# 650 hi clutch ? wheres the nut



## cattracks87 (Jan 11, 2011)

wheres the nut and the the one behind the handle bars . but really the nut on my dads 07 h1 came off of the primary clutch and i had to tow him back in turn tearin up the threads so my question is where to find the nut and seal for cheap and a cheap thread chaser to repair the shaft and what size to get . if there is another thread that goes over this forgive me i could not find it 07 650 h1 stock


----------



## greenkitty7 (Jan 26, 2011)

can you explain better what you are talking about? maybe its the lack of punctuation, but i really cant understand this post.


----------



## cattracks87 (Jan 11, 2011)

greenkitty7 said:


> can you explain better what you are talking about? maybe its the lack of punctuation, but i really cant understand this post.

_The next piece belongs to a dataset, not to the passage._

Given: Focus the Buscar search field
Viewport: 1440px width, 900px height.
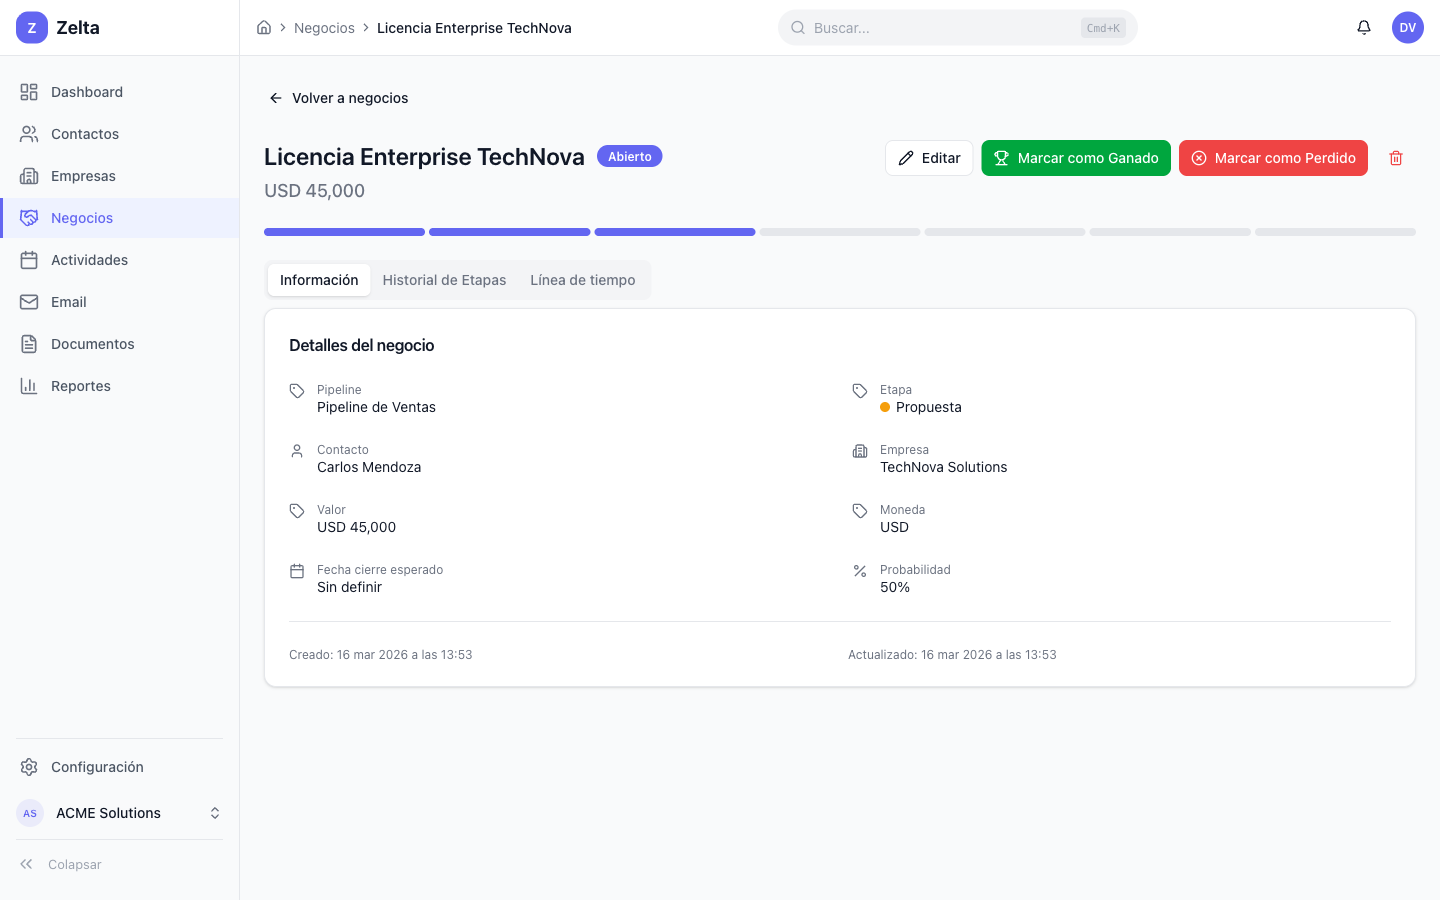Looking at the screenshot, I should point(940,28).
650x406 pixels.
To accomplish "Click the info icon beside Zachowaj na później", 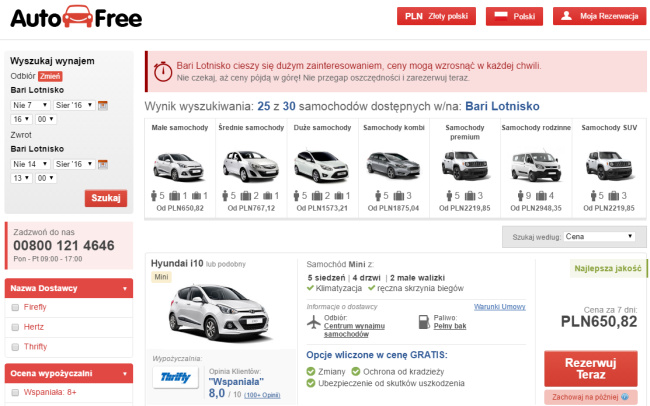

 sorry it was late and i cant type on a laptop to save my life lol any way the nut that holds the clutch on . of a 650 h1 07 came off and marred up the threads i need to no what size the threads are on the shaft so i can get a thread chaser to lean up the threads and also where to get one cheap and where to get that nut and a seal for cheap as well


----------



## Bootlegger (Dec 18, 2008)

Primary or secondary clutch?


----------



## cattracks87 (Jan 11, 2011)

Bootlegger said:


> Primary or secondary clutch?


 sorry primary clutch the nut spun right off and i had to tow him home


----------



## papa_slap (Jan 19, 2011)

well i can tell you the nut is a 1-1/4" nut. i'm sure you can find one used, there is a bunch of part outs on highlifter. the seal you are talking about is the seal in the cover or the seal behind the inner primary sheave. Either way you can get them at catbargains or any other online parts store. As for the specific thread type I have never had to repair one so i can't tell you.


----------